§ **Your task**:
From the line with "Task: Click the QMK Toolbox 0.3.3 log line" to the line with "Viewport: 848px width, 723px height.", retype every line exactly, including those two, and leave out the rest of the data below.

§ **Record extracts**:
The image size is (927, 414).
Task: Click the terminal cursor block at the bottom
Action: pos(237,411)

---

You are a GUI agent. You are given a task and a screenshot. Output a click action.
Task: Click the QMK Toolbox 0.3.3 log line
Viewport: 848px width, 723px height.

§ **Solution to the exercise**:
Task: Click the QMK Toolbox 0.3.3 log line
Viewport: 848px width, 723px height.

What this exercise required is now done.